▸ Goal: Repeat the entries verbatim, from the first line through the line that contains "Viewport: 1179px width, 702px", with that final line included.

(begin)

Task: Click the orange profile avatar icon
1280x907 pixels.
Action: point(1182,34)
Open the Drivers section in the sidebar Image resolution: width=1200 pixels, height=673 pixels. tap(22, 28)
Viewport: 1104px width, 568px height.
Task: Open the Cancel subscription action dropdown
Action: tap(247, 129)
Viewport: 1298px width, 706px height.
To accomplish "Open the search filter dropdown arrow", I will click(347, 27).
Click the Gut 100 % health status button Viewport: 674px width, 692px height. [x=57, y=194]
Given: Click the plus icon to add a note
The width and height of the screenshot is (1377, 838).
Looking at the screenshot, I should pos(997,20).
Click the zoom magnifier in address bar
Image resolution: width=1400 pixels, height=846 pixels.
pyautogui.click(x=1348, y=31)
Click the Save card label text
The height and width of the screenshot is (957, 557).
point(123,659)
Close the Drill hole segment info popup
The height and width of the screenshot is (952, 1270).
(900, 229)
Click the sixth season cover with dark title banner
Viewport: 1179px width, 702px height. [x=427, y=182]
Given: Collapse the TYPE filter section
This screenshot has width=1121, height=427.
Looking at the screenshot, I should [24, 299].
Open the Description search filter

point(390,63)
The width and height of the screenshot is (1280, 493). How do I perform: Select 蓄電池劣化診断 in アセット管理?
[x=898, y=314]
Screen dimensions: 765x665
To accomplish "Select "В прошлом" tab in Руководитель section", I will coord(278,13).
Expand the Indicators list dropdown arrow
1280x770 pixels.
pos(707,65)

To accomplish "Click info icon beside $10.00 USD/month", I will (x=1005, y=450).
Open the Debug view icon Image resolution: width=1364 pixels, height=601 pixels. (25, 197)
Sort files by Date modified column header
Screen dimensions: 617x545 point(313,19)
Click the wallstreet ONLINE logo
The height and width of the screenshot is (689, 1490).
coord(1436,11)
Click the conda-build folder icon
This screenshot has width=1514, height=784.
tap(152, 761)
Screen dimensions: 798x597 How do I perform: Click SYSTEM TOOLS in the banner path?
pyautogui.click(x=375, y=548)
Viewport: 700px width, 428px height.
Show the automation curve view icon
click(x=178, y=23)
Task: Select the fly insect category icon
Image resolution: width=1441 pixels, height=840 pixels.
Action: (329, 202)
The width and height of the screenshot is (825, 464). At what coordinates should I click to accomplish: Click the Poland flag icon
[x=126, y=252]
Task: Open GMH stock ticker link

(end)

▸ Final result:
Task: Click the orange profile avatar icon
1280x907 pixels.
Action: point(1182,34)
Open the Drivers section in the sidebar Image resolution: width=1200 pixels, height=673 pixels. tap(22, 28)
Viewport: 1104px width, 568px height.
Task: Open the Cancel subscription action dropdown
Action: tap(247, 129)
Viewport: 1298px width, 706px height.
To accomplish "Open the search filter dropdown arrow", I will click(347, 27).
Click the Gut 100 % health status button Viewport: 674px width, 692px height. [x=57, y=194]
Given: Click the plus icon to add a note
The width and height of the screenshot is (1377, 838).
Looking at the screenshot, I should pos(997,20).
Click the zoom magnifier in address bar
Image resolution: width=1400 pixels, height=846 pixels.
pyautogui.click(x=1348, y=31)
Click the Save card label text
The height and width of the screenshot is (957, 557).
point(123,659)
Close the Drill hole segment info popup
The height and width of the screenshot is (952, 1270).
(900, 229)
Click the sixth season cover with dark title banner
Viewport: 1179px width, 702px height. [x=427, y=182]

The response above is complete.